Merval Pereira interpreta as consequências do gesto: “Lula quebrou todos os acordos feitos com a Polícia Federal desde as 17h de sexta para se entregar, e montou uma encenação que só piorou sua situação, política e jurídica. Ele exortou seus seguidores contra a Justiça, os promotores, contra a imprensa, chancelando uma posição radicalizada que só poderia resultar nos tumultos. O risco de haver um conflito que provocasse mortos e feridos foi o que mais pesou na decisão de ser condescendente com o ex-presidente. Por volta das 12h, quando Lula anunciou aos militantes de cima do carro de som que se entregaria, houve alívio entre as autoridades que negociavam com os advogados. O certo é que sua situação jurídica se complicou muito, e se não for punido agora mesmo, é quase certo que nas próximas condenações, se acontecerem, sua prisão preventiva pode ser decretada devido à resistência. Isso na hipótese de que esteja solto, por obra de um novo habeas corpus, ou em prisão domiciliar, ou em conseqüência de eventual mudança da jurisprudência sobre a prisão em segunda instância. Mas vai ser proibido de fazer campanha. Depois de preso, acabou, define uma autoridade envolvida na operação de prisão do ex-presidente.” (Globo)

Ricardo Miranda observa os sucessores apontados: “Se está óbvio que Ciro Gomes foi expelido da frente de esquerda que Lula começa a montar, também foi percebido o aceno para três possíveis candidatos presidenciais – Boulos, Manuela D’Ávila e Fernando Haddad. Teve uma atenção flutuante em relação a Haddad. Deixou-o no jogo, mas ao mesmo tempo tirou-o. Manuela, cuja beleza elogiou, é uma paixão política platônica. A identificação de Lula é com Boulos. ‘Você tem futuro, meu irmão. É só não desistir nunca, avisou Lula, com um forte abraço. Seria uma opção ousada. Apoiar um candidato do PSOL, escoadouro dos petistas descontentes. Por outro lado, teria o sentido de um reencontro, como foi o comício de Lula na porta de seu velho sindicato.”
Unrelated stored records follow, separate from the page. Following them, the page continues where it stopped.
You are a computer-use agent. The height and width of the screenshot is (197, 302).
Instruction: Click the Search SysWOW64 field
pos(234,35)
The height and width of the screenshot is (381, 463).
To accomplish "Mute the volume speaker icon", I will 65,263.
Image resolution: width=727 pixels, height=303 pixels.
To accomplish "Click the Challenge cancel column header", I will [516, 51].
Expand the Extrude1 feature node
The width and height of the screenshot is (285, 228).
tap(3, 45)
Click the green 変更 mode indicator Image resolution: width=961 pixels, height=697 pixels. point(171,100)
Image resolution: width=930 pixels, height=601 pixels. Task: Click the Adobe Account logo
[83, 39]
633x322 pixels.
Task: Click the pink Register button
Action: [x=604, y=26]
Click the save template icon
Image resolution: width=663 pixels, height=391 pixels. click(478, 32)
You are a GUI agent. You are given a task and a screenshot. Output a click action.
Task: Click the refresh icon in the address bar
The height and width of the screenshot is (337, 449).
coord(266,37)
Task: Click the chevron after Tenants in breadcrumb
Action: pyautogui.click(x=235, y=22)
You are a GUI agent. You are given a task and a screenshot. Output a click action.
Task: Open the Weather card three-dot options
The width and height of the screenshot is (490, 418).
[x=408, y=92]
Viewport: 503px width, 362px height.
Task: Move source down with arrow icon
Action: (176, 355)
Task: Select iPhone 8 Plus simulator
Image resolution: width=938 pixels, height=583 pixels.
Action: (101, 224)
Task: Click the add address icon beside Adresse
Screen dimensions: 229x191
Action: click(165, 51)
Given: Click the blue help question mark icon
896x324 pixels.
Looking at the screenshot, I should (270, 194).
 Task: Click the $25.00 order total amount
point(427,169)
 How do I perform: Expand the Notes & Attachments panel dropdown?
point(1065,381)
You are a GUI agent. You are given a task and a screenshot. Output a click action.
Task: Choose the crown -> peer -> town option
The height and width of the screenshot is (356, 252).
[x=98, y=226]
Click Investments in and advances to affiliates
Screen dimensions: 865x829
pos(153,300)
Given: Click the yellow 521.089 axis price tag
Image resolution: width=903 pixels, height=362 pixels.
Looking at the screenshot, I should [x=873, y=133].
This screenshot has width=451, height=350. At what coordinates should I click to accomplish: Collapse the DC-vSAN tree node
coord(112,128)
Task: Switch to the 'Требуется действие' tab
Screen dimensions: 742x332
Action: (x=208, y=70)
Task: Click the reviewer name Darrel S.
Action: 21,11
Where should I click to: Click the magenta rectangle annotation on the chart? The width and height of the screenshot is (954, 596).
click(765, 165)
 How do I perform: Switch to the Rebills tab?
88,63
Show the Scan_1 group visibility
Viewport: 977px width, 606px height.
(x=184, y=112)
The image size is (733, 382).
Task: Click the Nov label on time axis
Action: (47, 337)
José Roberto de Toledo percebe as ausências: “Dos petistas cotados para disputarem a presidência, um não estava lá, outro ficou no fundo da cena, e o terceiro tem barba e cabelo brancos. A troca de bastão não se completou no partido. Preferido pela máquina do PT, Jaques Wagner não apareceu na cena de despedida de Lula. Mãos cruzadas à frente do corpo, Fernando Haddad parecia tão encabulado no palanque quanto em sua derrotada campanha à reeleição como prefeito. Celso Amorim é diplomata.”